Listed three options must be initialised somehow for successfull launch of rdd. Everything missed in command line must be present in configuration files and vice versa.

Common option syntax

Many options recieve single entry or a list of entries as the value. Entries are separated with commas.
Pure text entries from the arguments may contain ascii letters, digits and underscore _ symbol.
Paths may contain ascii letters, digits, spaces and set of symbols:
        ~@.+-/_
Object names may contain ascii letters, digits and set of symbols:
        ~@.+-_

Files and directories, when given with non-absolute paths, are prepended with the root of current working copy, stored in RDD_ROOT variable.

Some entries may contain specificator words before them (see rdd_map_libs or func entry syntax inside rdd_map_entry). Specificators can be separated from entries with spaces or :: symbol combination.
Both forms are equivalent. First form is more readable, but can be used only inside configuration files. Second form can be used in command line, as it has non-space separators.

There can be any quantity of spaces betweeen list entries, as well as between an option name and its value inside configuration files.

Data gathering

The first part of rdd's work is to gather data in the right order according to all configuration files and options. That part can be done separately with datardd(1).

Configuration file has the following format:

[section]                            

# comment on any line
option = value
option_with_list = list_value, another_list_value
...

In case of the same variable with different values the value is taken from the source with highest priority. When data is read from sources with the same priority, first read sections have more priority over further ones.

First sections are taken from rdd_prf_id in command line or rdd.def file. The next priority belongs to sections from rdd_prf_entry in command line or rdd.def file. Further sections are added and parsed with the addition of rdd_prf_id inside met data sections in configuration files. Several generated values are added to the resulting data set as described in Generated options.

Sources of data in the priorities order:

-
command line options
-
file rdd.def in the root of working directory
-
file rdd_atom_path/rdd_atom_id/atom.conf
-
files *.conf inside rdd.conf.d/ directory in the root of working directory
-
only if there is no rdd.conf.d/ in the working directory, and RCR_ROOT is set to a valid directory, files *.conf inside $RCR_ROOT/../etc/rdd and $RCR_ROOT/../../etc/rdd directories.

Data dump

The second part of rdd's work is handling dumps. Dump is the script in the used programming language, containing gathered data and library files. For each used language the dump is created.
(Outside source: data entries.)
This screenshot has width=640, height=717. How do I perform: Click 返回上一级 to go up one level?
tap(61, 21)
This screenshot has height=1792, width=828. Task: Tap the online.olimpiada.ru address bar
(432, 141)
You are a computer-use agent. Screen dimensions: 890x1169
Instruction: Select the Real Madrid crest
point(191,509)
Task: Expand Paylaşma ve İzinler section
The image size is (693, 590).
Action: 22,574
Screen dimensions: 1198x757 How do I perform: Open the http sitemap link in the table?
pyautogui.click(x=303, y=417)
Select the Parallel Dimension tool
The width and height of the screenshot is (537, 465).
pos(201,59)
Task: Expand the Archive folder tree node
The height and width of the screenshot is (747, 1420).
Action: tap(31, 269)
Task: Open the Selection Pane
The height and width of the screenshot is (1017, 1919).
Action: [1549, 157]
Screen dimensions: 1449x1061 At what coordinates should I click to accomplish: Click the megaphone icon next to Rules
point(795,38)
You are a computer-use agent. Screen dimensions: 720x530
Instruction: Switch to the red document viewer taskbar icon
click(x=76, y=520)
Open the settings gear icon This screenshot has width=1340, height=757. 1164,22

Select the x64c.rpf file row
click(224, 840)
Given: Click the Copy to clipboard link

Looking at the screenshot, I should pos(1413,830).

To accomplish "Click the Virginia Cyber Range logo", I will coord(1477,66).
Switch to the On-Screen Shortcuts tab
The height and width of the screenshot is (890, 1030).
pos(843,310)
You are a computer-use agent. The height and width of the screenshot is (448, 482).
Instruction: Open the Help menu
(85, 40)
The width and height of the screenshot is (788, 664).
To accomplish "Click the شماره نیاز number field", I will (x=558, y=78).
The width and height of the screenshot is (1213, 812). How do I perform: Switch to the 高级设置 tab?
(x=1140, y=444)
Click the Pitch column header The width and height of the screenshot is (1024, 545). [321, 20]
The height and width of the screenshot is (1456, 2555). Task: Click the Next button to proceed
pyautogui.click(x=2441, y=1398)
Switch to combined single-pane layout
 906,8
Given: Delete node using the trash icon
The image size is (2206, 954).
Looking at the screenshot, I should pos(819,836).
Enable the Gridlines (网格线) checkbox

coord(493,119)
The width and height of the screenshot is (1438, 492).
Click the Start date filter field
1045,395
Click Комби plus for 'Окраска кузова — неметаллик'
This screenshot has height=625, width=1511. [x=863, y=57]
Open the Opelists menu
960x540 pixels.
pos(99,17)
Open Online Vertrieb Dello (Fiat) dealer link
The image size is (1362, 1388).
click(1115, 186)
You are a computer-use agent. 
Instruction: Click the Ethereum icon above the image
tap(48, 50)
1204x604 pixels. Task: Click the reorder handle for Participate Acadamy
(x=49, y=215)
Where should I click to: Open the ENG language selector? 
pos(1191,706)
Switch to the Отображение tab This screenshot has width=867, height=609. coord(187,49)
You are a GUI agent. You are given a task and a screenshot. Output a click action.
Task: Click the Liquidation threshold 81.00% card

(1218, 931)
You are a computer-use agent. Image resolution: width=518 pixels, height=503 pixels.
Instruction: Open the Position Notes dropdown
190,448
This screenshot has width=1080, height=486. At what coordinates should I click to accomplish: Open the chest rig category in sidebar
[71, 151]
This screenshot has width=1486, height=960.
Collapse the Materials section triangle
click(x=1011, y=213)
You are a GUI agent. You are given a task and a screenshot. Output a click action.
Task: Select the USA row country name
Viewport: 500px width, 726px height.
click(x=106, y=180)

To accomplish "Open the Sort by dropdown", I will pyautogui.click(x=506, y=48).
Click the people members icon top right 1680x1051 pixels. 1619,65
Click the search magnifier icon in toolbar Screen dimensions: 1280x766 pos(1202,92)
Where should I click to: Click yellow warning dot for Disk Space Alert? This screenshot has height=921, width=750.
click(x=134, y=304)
That part can be done separately with dumprdd(1) (prints the dump to stdout) and droprdd(1) (stores dump in the file).

For each rdd_atom_id the object descriptor is created as the following:

rdd_atom_id_word1_word2_...wordN

word1 to wordN are the content of rdd_prf_entry, given in the command line. It's the shortest key to identificate resulted data with current unchanged configuration files.

Then the directory $RDD_ROOT/var/dump/object_descriptor/ is created. All the files constructed by rdd are stored here. That dir is referenced as object_dir below.

Each supported language has the extension for script names of that language:

.sh
for shell
.py
for python

The file object_dir/dump.ext is language dump, constructed by rdd. It contains language variables with rdd data and inclusion of the library files (or library code in case of inline entries). Library files should not contain any execution commands at the moment.

Function calls

The third part of rdd's work is task launch. Task launch is a simple function call inside constructed script of chosen language.

Script object_dir/phaseseekdump is constructed for each language to determine whether required functions belong to it. The script is always in shell.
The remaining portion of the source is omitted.